Villa Senar is an estate built in Switzerland by the Russian composer Sergei Rachmaninoff. He purchased the plot of land near Hertenstein on the shores of Lake Lucerne in 1932. The name of the estate originated from the names of Rachmaninoff and his wife: Sergei and Natalia, by combining the first two letters of each given name and the first of their surname. The architects of the very modern design were the Swiss architects Alfred Möri and Karl Friedrich Krebs.

The villa was designed to remind Rachmaninoff of the estate of Ivanovka the family had in southern Russia before the October Revolution and their migration to Western Europe in 1918. A park and a magnificent rose garden were laid at Senar.

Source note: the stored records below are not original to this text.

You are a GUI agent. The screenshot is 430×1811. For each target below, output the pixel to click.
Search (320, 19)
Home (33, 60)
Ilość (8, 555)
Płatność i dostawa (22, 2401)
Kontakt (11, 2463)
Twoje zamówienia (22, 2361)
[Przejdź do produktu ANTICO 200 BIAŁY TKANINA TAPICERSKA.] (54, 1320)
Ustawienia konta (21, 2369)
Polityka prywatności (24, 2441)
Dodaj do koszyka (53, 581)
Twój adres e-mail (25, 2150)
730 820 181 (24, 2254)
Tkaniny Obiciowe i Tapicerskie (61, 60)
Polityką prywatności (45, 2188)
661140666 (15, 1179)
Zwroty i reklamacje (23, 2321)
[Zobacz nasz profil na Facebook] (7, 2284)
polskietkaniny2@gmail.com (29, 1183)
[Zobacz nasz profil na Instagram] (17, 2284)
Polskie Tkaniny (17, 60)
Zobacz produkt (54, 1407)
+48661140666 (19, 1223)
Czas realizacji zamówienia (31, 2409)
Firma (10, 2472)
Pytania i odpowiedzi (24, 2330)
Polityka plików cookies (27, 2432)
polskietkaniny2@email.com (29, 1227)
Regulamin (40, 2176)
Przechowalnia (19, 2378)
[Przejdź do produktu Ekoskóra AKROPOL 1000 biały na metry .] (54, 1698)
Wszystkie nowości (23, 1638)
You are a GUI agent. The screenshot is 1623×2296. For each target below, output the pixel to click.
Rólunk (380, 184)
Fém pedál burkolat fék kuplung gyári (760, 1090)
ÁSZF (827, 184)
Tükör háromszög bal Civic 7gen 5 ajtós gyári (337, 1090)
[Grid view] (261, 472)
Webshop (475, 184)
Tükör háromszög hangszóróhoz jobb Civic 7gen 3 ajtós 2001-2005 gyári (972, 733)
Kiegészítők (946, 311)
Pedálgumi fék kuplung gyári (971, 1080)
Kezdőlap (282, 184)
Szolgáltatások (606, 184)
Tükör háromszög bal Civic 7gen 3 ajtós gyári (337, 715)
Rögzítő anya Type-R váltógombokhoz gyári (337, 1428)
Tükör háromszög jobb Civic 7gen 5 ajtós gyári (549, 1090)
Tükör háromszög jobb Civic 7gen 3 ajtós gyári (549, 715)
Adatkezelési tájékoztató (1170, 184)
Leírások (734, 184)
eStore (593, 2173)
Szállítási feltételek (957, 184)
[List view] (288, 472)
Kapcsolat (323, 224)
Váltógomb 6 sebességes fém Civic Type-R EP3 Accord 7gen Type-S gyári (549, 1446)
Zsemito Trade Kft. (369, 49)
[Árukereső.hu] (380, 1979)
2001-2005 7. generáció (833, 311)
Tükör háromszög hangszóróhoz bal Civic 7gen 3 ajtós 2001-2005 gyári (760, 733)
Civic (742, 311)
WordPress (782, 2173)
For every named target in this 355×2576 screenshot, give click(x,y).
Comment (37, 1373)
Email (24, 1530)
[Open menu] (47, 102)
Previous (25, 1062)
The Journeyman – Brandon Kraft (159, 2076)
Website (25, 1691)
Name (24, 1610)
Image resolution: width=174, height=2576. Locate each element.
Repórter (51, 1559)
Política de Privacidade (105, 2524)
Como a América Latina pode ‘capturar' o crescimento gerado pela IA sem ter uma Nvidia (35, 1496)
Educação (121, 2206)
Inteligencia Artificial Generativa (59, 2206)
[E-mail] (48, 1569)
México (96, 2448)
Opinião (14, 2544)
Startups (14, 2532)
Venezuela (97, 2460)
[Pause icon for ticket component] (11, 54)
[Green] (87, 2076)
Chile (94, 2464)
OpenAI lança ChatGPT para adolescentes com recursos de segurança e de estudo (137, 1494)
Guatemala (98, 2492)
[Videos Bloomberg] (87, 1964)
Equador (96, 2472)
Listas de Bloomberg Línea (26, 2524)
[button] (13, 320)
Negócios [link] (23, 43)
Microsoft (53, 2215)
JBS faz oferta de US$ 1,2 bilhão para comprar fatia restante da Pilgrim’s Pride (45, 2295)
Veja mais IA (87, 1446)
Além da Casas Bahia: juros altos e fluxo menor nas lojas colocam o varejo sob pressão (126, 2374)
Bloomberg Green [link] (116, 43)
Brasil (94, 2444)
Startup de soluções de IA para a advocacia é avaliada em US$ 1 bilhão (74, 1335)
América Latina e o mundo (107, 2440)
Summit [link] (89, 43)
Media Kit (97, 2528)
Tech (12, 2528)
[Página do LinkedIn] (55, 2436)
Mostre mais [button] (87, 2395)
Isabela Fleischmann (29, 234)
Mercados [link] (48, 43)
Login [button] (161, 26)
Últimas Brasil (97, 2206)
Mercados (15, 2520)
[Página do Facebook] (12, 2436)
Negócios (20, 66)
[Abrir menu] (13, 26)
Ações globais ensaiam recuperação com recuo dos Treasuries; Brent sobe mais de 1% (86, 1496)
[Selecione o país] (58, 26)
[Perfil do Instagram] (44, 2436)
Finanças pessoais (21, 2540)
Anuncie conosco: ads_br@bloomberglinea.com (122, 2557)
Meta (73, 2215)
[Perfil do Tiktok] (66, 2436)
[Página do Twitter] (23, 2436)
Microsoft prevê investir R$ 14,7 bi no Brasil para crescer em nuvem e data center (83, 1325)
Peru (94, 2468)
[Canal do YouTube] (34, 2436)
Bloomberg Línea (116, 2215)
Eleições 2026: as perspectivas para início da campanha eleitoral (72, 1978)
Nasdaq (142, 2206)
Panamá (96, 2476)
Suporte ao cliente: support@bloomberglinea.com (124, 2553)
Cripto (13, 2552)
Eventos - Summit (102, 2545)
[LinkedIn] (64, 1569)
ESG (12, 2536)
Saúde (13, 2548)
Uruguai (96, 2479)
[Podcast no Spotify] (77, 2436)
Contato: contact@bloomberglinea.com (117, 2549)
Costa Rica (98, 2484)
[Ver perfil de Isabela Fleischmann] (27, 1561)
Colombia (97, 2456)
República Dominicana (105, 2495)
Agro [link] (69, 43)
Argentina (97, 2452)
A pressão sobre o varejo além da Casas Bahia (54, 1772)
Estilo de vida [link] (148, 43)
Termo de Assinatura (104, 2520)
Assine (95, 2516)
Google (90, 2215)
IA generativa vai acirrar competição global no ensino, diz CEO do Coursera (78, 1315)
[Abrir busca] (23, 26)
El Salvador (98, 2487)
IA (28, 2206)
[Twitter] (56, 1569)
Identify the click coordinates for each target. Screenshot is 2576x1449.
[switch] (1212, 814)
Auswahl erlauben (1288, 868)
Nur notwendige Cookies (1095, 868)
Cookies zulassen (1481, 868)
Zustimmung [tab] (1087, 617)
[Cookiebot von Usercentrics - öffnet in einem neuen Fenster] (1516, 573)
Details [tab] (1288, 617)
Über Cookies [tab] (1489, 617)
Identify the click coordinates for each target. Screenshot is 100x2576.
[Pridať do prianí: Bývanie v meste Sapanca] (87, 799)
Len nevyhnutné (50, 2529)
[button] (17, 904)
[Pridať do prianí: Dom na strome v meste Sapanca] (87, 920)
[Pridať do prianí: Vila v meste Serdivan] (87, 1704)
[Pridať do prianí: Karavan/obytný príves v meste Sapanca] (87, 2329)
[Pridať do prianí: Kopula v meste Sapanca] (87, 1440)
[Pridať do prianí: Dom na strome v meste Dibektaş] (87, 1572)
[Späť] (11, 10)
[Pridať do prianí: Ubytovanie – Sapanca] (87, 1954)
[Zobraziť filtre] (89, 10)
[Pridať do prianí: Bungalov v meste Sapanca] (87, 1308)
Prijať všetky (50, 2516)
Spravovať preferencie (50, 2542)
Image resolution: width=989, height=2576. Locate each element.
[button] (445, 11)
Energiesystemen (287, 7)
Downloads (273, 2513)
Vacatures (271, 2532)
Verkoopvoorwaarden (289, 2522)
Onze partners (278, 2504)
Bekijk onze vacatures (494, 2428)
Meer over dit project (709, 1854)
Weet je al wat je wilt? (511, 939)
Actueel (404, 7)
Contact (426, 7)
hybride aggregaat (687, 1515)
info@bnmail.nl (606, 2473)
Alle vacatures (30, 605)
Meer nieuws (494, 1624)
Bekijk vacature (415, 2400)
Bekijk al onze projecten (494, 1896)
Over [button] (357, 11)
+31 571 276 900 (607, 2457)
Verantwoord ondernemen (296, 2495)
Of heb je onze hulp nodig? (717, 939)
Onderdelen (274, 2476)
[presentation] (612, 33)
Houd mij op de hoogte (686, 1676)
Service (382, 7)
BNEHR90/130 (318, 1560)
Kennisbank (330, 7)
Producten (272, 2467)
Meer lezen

The Rachmaninoffs spent every summer at Senar until their final migration to the United States in 1939 at the outbreak of World War II. Two of Rachmaninoff's major compositions were written at Senar: Rhapsody on a Theme of Paganini completed in 1934 and the Third symphony completed in 1936. The villa hosted famous Russian immigrants, including Ivan Bunin and Vladimir Horowitz.

Rachmaninoff left Senar for the last time on 16 August 1939, going to Paris and preparing to move to New York City. In 2013, it was reported that Russia was interested in purchasing the Villa and preserve it in memory of Rachmaninoff.

After the death of Rachmaninoff, the villa stayed in possession of the family. His grand child Alexandre Rachmaninoff Conus established the Rachmaninoff foundation. After the death of Rachmaninoff Conus, his will mentioned Lucerne as a possible inheritor, but it was not worded clearly. In order to prevent a possible legal case between Lucerne and Rachmaninoff's descendants, the Canton Lucerne bought the estate in 2022, and on the 1 April 2023, the 150th birthday of Rachmaninoff, the Villa was made accessible to the public.